Per esempio, il 2 dicembre 2009 Isabella ha avuto una gravissima
emorragia interna che l’ha tenuta 2 mesi in ospedale, tra la Chirurgia e
la Rianimazione; in questi 2 mesi i miei bambini hanno compiuto gli
anni, tutti e due; noi, nonostante il quadro decisamente grave, non
abbiamo rinunciato alla torta e alle candeline. Abbiamo cercato di
mettere un tantino da parte l’ansia, se lo meritavano. E loro, che
avevano capito che c’era qualcosa di grosso che non andava, sono stati
felicissimi della mini festicciola che abbiamo fatto loro.
Ci imponiamo di ritagliare uno spazio, di solito il sabato
pomeriggio, dove lasciamo Isabella alle cure di terzi e ce li portiamo a
fare la spesa o altro, facendo assaporare ai nostri due piccoli un
pomeriggio da protagonisti. Inizialmente ci sentivamo un po’ in colpa a
lasciare Isabella a casa, ma per lei i posti affollati sono off limits;
una specialista ci ha invece detto che era un’ottima cosa, che non
davamo ai nostri figli l’impressione di voler escludere Isabella dalla
nostra vita.

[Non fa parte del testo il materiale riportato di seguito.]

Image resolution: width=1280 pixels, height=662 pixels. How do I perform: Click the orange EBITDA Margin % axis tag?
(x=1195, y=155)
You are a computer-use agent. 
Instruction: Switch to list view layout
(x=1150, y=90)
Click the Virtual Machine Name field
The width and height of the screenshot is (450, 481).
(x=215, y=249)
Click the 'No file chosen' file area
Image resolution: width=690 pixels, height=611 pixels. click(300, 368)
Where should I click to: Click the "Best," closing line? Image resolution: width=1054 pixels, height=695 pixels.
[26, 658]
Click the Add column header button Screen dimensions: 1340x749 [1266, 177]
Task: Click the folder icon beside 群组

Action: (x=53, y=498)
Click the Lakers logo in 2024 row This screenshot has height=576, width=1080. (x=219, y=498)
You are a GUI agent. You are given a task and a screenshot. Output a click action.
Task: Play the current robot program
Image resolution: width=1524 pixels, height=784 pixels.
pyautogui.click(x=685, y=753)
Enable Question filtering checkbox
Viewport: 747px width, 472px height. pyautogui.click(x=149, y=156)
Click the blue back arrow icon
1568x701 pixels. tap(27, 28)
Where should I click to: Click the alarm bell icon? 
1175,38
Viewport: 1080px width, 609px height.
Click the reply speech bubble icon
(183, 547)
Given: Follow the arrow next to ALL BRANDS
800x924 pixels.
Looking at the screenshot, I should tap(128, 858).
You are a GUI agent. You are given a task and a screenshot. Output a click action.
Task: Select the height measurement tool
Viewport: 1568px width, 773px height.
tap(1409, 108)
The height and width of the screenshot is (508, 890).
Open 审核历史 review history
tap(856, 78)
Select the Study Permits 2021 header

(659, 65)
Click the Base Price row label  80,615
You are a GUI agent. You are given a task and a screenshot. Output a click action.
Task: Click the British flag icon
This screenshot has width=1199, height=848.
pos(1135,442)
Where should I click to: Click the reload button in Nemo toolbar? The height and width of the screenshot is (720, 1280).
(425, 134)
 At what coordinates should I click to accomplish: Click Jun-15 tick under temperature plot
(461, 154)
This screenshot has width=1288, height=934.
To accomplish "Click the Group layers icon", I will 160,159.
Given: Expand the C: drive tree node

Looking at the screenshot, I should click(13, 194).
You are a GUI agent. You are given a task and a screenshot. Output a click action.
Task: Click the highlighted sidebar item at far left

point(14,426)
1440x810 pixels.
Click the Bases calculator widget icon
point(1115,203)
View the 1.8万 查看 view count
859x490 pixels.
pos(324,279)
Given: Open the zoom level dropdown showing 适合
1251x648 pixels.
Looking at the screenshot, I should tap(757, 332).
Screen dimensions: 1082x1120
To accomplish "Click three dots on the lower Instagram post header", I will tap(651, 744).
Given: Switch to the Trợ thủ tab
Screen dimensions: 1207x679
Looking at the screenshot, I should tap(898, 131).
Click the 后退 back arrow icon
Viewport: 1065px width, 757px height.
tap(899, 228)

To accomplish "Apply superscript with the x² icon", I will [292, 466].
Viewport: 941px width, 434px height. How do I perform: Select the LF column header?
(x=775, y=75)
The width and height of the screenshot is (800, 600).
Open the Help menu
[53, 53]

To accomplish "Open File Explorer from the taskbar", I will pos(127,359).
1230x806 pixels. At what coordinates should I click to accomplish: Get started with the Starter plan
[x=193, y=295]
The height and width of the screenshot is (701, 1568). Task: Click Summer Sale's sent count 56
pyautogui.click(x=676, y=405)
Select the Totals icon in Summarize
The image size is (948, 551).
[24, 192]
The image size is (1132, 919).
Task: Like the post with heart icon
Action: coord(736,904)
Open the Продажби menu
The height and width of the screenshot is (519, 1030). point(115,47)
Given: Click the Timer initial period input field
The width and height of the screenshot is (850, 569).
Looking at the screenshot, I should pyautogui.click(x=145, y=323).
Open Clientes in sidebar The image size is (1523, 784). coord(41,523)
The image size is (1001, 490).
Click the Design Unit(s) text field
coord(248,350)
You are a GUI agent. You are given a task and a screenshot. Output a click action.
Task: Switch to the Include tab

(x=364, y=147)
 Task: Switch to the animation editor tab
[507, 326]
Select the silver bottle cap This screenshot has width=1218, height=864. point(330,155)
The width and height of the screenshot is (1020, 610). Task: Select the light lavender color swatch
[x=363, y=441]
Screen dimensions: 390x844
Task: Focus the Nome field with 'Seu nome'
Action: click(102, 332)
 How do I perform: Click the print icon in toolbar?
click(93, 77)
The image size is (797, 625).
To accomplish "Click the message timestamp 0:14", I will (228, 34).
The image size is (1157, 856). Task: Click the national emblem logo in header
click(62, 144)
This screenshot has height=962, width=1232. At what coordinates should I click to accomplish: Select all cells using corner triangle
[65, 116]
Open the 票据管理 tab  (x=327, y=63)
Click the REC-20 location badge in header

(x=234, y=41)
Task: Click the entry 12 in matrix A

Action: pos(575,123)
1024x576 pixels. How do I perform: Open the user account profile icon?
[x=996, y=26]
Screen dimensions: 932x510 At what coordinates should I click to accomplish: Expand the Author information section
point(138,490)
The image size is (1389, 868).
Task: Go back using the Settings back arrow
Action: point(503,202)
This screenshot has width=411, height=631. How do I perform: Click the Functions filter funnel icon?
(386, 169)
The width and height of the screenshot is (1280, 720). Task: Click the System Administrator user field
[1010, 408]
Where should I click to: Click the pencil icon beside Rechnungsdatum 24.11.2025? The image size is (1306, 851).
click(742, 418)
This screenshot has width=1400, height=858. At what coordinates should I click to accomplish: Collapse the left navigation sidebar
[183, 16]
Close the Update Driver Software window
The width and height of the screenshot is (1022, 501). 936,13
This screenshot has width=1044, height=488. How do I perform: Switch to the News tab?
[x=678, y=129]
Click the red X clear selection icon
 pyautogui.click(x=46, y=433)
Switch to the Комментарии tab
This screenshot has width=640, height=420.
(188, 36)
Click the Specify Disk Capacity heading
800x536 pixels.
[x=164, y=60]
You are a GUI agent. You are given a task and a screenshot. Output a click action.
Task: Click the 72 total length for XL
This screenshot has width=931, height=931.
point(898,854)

Semplicemente, Isabella non è una bambina come gli altri,
ha esigenze particolari, ma allo stesso tempo abbiamo voglia di far
vivere a Eleonora e Francesco un po’ di tempo con noi, in esclusiva.
Qualcuno dice che il tempo attenua tutte le ferite. Io non credo che
sia così. È solo che dopo un po’ impari a convivere con quel dolore.
Per il bene di Isabella, di Eleonora e di Francesco bisogna andare
avanti, essere lucidi e carichi di amore per portare la gerla sulla
groppa senza farsi piegare; ho recentemente sentito in televisione una
mamma di un uomo come Isabella dire che non piange da 45 anni. Io ho
scelto un’altra strada, ho scelto di dare libero sfogo alle mie
emozioni, quando ho voglia di piangere lo faccio e basta. E sapete che è
successo? Che da quando mi sono data la licenza di piangere, rido molto di più!
Ciò che mi tiene a galla, oltre all’amore dei miei figli e di mio marito, è l’ironia.
Il destino è stato impietoso con noi, soprattutto con Isabella, che
non potrà mai avere una vita normale, e se ogni tanto non ci facessimo
una risata non avremmo nulla a cui aggrapparci.
C’è una citazione di R. Tagore che trovo particolarmente rappresentativa del mio stile di vita:
“non piangere quando tramonta il sole, perché le lacrime non ti farebbero vedere le stelle”.
Quando il mio sole è tramontato, quando i miei sogni sono andati in
frantumi, quando la vita ha preso me e Marzio a calci nel sedere, sono
arrivate le mie stelle, i mie bambini.
Isabella è un inno alla vita, Eleonora la mia resurrezione dall’abisso, Francesco il miracolo inatteso.
Li amo, da morire, e in questo sono una madre come tutte le altre.